A equipa mais portuguesa do Mundial mantém-se como uma das favoritas depois de ter vencido o jogo com o Bayern cheio de peripécias. Além da emoção e incerteza do resultado, a lesão do jovem Musiala foi chocante, semelhante a uma outra que vivi há já muitos anos.

Então como agora, a lesão não resultou de entrada especialmente violenta, mas sim da posição mais vulnerável em que o lesionado é atingido. A dor é mais mental e resulta da imagem assustadora que vemos e não tanto da dor física provocada pelo choque. Pelo menos, comigo foi assim.

Claro que será sempre uma lesão muito grave, mas relativamente ao passado, o jovem alemão tem a seu favor não só a sua idade, que ajuda às recuperações físicas, como também uma realidade científica bem mais hábil e estabilizada, no que diz respeito aos meios de cirurgia e recuperação. Têm a palavra agora, não só o staff clínico que acompanhará este jovem especialmente talentoso, mas também a sua própria persistência e solidez mental.

De regresso ao jogo, o Bayern foi superior ao PSG na primeira parte, mas sentiu e muito o drama de Musiala, cujo episódio diminuiu a equipa. Mas a vida e o jogo são mundos de momentos e contrastes. Por um lado, João Neves desarma um adversário no momento certo e sem falta, soltando imediatamente na frente para o golo de Doué. Por outro, a melhor maneira que os colegas Pacho e Lucas Hernández arranjaram para festejar foi fazerem-se expulsar incompreensivelmente, colocando em risco a vantagem conseguida. Normalmente quem sofre é que se desorienta, mas não desta vez. Um teste aos nervos de qualquer mister.

O adivinho

Ao contrário do que Neuer vociferou publicamente, condenando Donnarumma pelo sucedido com Musiala, tratou-se de um lance como muitos outros, mas que por vezes correm mal.

A frustração do resultado e o próprio rendimento descontrola alguns atores. No que diz respeito ao guarda-redes alemão, foi dos jogadores em pior nível desta eliminatória. Falámos no recente exemplo de Trubin e do golo sofrido perante o Chelsea. Tentar adivinhar a intenção do avançado é, por vezes, fatal. Foi o que voltou a acontecer neste jogo, agora com o alemão. Descurar o lado pelo qual se é mais responsável deu em golo de Doué, outro jovem fenómeno da atualidade.

Também as saídas a jogar de Neuer só não deram mais golos ao PSG por acaso, tal o ridículo das suas decisões.
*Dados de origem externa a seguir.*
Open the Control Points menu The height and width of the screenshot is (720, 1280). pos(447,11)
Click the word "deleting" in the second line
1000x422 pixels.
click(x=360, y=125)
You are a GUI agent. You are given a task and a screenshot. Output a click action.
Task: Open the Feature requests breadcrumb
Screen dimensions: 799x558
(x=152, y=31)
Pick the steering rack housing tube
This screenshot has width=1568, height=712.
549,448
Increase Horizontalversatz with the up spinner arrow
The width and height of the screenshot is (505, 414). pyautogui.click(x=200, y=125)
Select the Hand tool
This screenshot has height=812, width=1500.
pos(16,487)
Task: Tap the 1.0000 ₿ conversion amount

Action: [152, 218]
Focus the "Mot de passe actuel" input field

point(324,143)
Para completar, achei cobarde e muito injusto, responsabilizar um colega adversário, ainda mais num momento tão infeliz e traumático para os intervenientes.

Os manos

Embora católico, cada vez mais duvido do critério divino.

Havendo justiça, ela devia manter os melhores em vida. Tolerância pede-se para quem mais a merece, para as boas pessoas.

O efeito da consolação é, nestas alturas, impossível para qualquer família que perde os seus filhos. Diogo Jota, como o seu irmão André, mesmo vítimas do acaso, do destino, ou do que raio for, são homenageados não pela sua capacidade com bola, mas pela sua bondade e valor humano. É por isso que todos nós um dia gostaríamos de ser lembrados. Duas pessoas conhecidas e queridas que não veremos mais.

Luis Enrique também perdeu a sua pequena filha. Quando a ela se refere, consegue extraordinariamente suavizar a perda e dar-lhe um raio de luz e algum sentido, contrariando a natureza que nos arrasta para o desgosto. É um exercício único e que admiro muito, mas que é quase sobrehumano.

É assustador, entretanto, o que o mundo nos continua a trazer diariamente, com a morte de crianças anónimas, sem cara e muito menos culpa. É uma normalidade triste que já ouvimos sem reagir.

Estar ou não estar

Cada um lida com as cerimónias fúnebres consoante a sua religião, vontade e liberdade. No entanto, sem os dramatismos que ouvimos e lemos, penso que a condição de capitão da Seleção Nacional teria merecido de Cristiano Ronaldo a sua presença.

As pessoas são livres de criticar, sim, e fazem-no de preferência pela negativa. Nesse aspeto somos fortíssimos. Mas também há liberdade para decidir estar ou não estar. Na minha vida pessoal, desde a morte dos meus pais, dificilmente vou além do velório da pessoa falecida. Hoje, vejo e sinto o fenómeno triste da morte muito mais espiritual do que presencial.